Exercise Create a new Rmarkdown document with the following characteristics:

  • Warning should never be displayed
  • The ggplot2 library shoud be loaded in a chunk which will not be evaluated nor displayed
  • Create a plot with no code displayed
  • Create a ggpairs with the code displayed but without the message associated
  • Generate a warning

Other languages

It is interesting to know that chunks can highlight and run code of other languages, like

  • Bash
hostname
## lucasd-HP-EliteBook-2560p
  • Python
x = "Hello, Python!"
print(x.split(" "))
## ['Hello,', 'Python!']
  • stan
// saved as 8schools.stan
data {
  int<lower=0> J;         // number of schools
  real y[J];              // estimated treatment effects
  real<lower=0> sigma[J]; // standard error of effect estimates
}
parameters {
  real mu;                // population treatment effect
  real<lower=0> tau;      // standard deviation in treatment effects
  vector[J] eta;          // unscaled deviation from mu by school
}
transformed parameters {
  vector[J] theta = mu + tau * eta;        // school treatment effects
}
model {
  target += normal_lpdf(eta | 0, 1);       // prior log-density
  target += normal_lpdf(y | theta, sigma); // log-likelihood
}

Inline code

It is possible to display the result of a code in directly in the text. We will exemplify that with an lm exemple

fit <- lm(data = iris, Sepal.Length ~ Sepal.Width)
####
» Given exercise 1
Return the R Markdown tutorial passage word for word, everything from "Inline code" down to "Sepal.Length ~ Sepal.Width)".

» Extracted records
####
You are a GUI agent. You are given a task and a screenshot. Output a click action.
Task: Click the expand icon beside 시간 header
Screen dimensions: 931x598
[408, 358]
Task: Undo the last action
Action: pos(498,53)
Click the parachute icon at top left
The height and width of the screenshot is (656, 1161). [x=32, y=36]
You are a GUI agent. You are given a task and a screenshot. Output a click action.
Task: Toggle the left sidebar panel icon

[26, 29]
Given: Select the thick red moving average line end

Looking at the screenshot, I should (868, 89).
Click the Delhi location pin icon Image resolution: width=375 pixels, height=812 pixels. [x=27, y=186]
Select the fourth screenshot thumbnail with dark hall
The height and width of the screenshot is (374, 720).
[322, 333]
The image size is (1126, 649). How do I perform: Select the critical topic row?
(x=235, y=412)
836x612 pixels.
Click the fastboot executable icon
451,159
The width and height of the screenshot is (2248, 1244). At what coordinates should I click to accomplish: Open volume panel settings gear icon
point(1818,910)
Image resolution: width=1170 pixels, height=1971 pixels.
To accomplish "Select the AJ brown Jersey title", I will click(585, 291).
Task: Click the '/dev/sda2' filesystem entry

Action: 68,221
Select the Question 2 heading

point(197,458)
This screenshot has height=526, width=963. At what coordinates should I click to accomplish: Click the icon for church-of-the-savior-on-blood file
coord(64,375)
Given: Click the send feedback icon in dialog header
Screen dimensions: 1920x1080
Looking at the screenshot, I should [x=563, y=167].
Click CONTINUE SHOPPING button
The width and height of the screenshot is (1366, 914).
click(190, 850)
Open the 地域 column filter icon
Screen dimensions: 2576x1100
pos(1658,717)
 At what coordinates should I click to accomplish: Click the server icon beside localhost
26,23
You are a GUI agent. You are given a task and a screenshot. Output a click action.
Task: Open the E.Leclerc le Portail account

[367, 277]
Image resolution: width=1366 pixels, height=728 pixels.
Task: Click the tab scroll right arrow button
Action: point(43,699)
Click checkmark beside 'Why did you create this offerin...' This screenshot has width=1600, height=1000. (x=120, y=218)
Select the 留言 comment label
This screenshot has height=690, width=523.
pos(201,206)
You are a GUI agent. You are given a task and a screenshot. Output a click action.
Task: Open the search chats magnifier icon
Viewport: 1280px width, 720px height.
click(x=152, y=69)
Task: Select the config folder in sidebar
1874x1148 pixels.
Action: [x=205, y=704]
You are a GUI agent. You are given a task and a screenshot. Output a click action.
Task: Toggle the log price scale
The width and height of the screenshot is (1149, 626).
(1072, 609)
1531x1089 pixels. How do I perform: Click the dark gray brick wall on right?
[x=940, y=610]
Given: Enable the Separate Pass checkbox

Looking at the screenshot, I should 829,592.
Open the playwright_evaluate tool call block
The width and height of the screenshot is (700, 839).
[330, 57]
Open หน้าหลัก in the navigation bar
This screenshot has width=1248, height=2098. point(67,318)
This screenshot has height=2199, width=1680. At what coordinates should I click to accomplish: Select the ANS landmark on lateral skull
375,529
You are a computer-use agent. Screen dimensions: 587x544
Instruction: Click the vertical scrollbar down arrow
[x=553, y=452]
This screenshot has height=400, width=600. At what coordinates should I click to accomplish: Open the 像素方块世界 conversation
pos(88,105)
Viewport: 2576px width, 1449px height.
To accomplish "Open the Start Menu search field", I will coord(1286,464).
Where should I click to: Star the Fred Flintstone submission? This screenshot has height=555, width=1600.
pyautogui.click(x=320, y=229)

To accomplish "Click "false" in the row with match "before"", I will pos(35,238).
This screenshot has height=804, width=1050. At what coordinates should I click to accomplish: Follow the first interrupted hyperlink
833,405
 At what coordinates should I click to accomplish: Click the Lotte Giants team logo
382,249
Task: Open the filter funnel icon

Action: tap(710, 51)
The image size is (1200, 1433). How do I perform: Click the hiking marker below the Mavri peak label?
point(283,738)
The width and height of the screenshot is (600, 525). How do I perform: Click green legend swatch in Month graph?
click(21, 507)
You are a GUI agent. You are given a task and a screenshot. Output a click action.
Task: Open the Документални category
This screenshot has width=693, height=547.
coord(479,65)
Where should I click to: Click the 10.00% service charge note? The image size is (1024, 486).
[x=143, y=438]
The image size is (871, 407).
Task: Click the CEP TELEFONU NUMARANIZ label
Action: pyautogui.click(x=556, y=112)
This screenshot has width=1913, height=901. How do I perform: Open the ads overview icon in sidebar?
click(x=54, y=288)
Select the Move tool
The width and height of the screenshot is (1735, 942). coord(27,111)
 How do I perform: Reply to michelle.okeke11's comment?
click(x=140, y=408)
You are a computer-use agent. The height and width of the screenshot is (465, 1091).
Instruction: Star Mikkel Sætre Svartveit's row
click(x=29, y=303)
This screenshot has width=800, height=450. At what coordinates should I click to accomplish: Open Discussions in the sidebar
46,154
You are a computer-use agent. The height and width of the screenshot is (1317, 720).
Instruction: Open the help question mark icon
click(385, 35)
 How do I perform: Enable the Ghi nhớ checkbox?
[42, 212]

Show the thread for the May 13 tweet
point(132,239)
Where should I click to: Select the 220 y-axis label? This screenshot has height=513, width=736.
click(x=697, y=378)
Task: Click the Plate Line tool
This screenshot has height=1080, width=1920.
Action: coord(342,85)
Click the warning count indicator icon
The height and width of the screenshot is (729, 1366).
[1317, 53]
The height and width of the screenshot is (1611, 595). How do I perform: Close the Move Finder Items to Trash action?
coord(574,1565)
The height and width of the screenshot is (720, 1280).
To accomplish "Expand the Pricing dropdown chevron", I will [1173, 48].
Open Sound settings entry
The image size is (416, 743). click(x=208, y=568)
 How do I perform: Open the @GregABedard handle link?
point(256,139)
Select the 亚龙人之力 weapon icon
####
» Given exercise 2
Retype the extracted records exactly, everything from the first entry down to the line containing "The height and width of the screenshot is (656, 1161).".

» Written response 1
Inline code

It is possible to display the result of a code in directly in the text. We will exemplify that with an lm exemple

fit <- lm(data = iris, Sepal.Length ~ Sepal.Width)

» Written response 2
You are a GUI agent. You are given a task and a screenshot. Output a click action.
Task: Click the expand icon beside 시간 header
Screen dimensions: 931x598
[408, 358]
Task: Undo the last action
Action: pos(498,53)
Click the parachute icon at top left
The height and width of the screenshot is (656, 1161). [x=32, y=36]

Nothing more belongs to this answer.